◆ **Collected data entries**
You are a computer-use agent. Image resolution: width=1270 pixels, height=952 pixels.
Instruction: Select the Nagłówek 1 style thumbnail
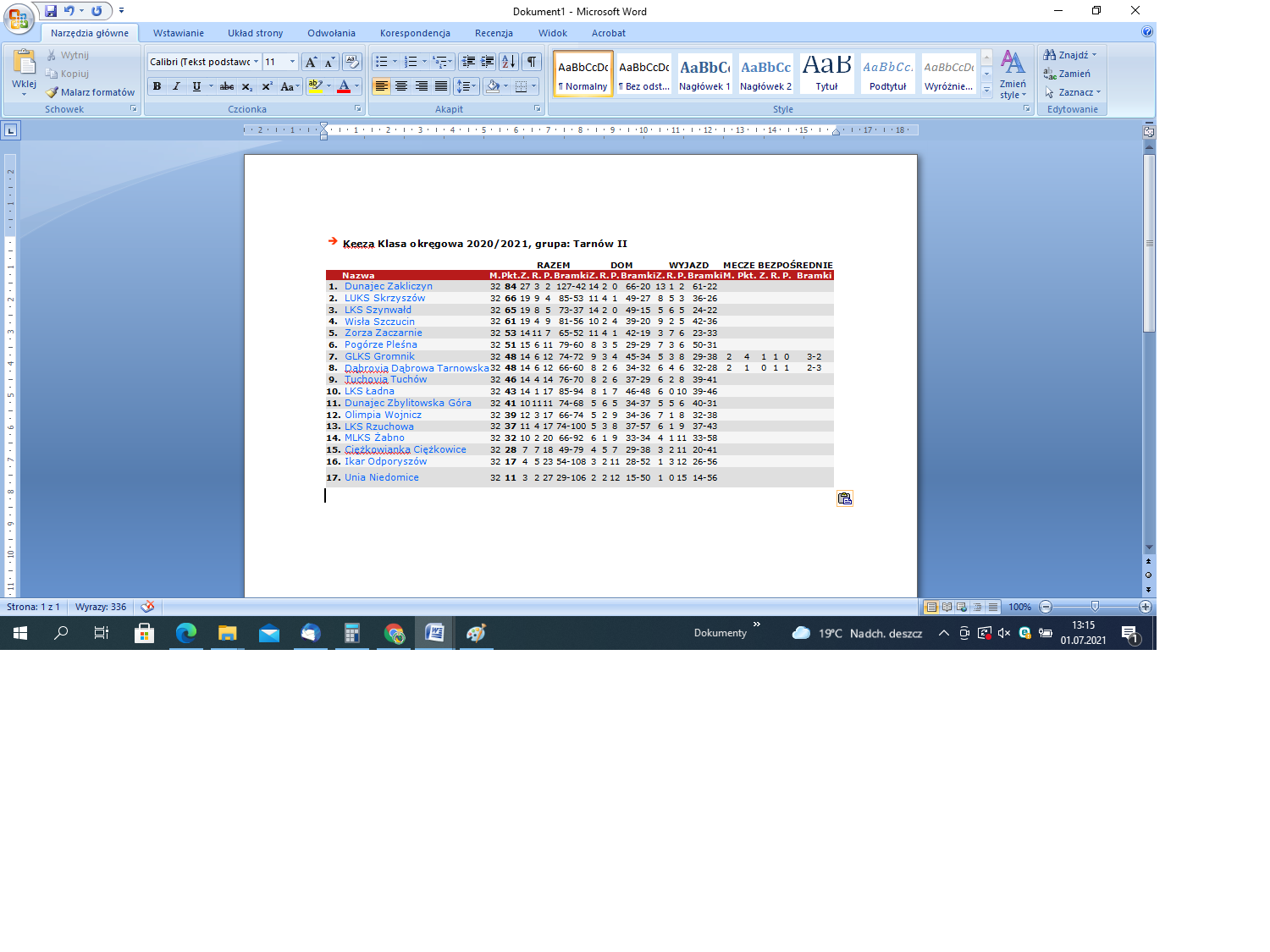click(704, 74)
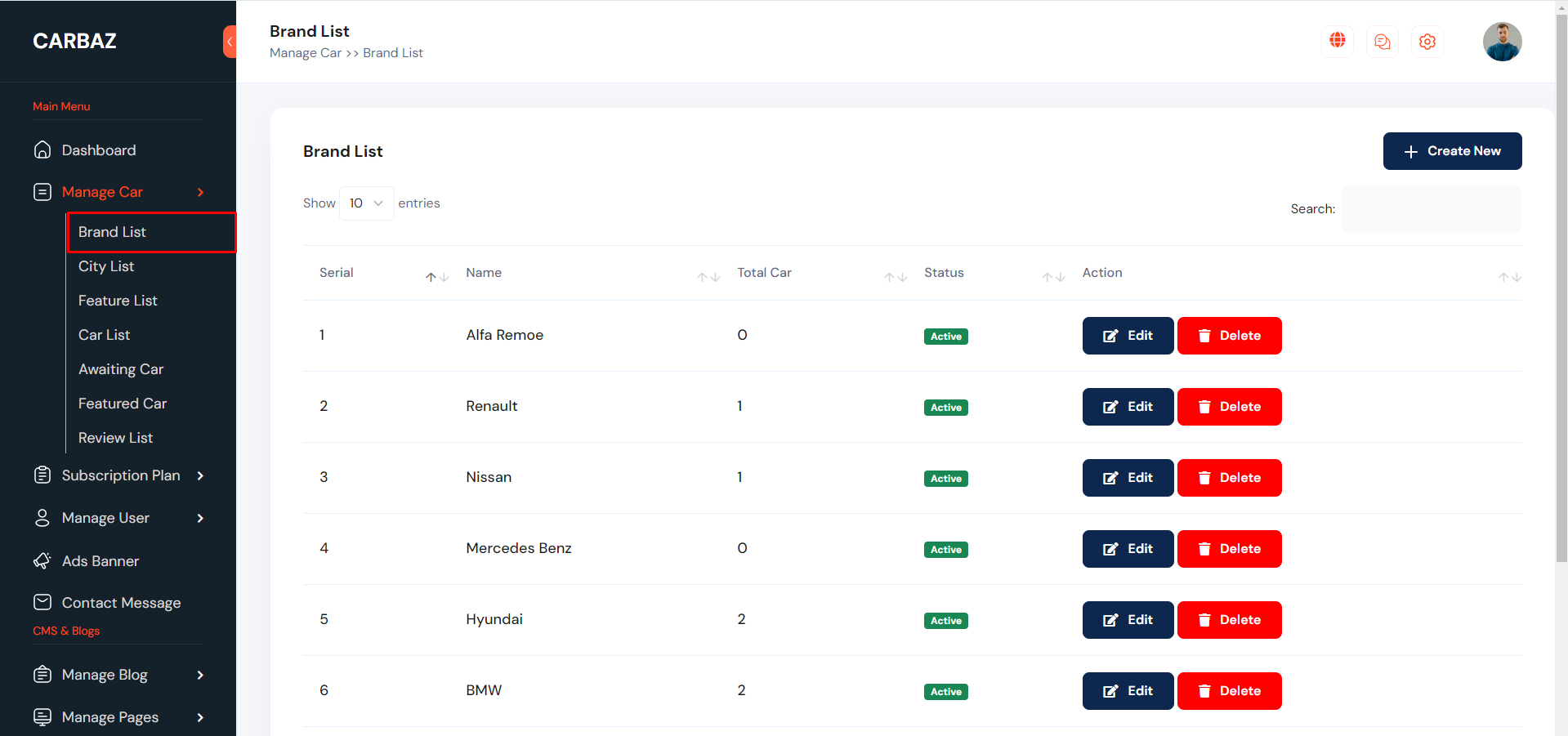Image resolution: width=1568 pixels, height=736 pixels.
Task: Click the Manage User person icon
Action: (x=42, y=518)
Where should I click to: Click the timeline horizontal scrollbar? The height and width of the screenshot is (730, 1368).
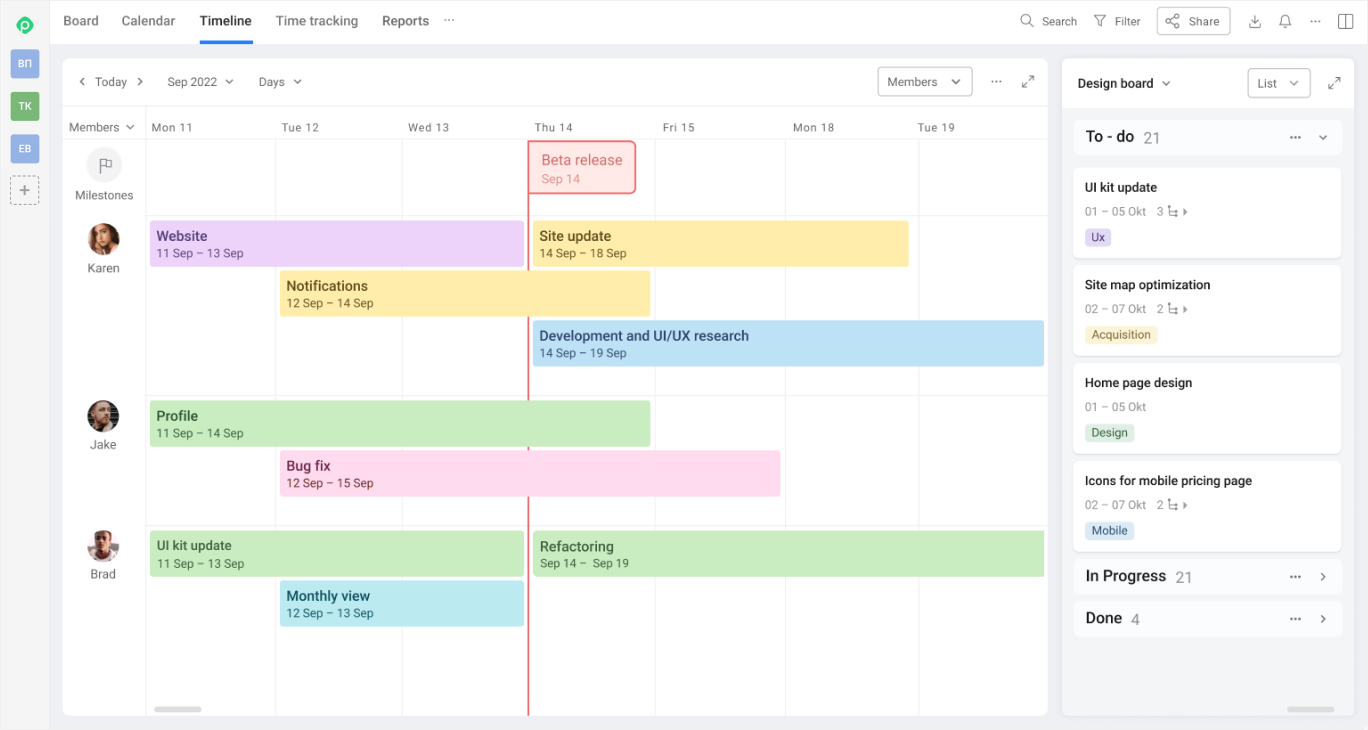click(178, 709)
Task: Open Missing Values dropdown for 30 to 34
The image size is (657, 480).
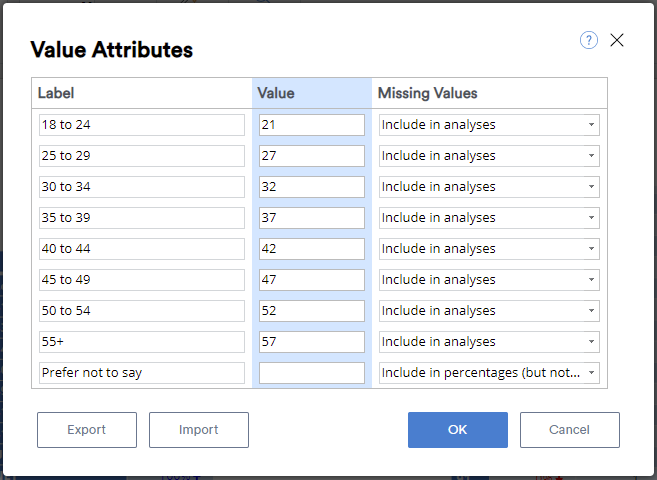Action: click(x=489, y=187)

◆ **WHAT YOU ARE ASKED TO DO**
The answer must consist of the line containing "Task: Open Missing" and every line after it through the end of the records, retyped exactly, with all pictures left out.

◆ **RESPONSE AREA**
Task: Open Missing Values dropdown for 30 to 34
The image size is (657, 480).
Action: click(x=489, y=187)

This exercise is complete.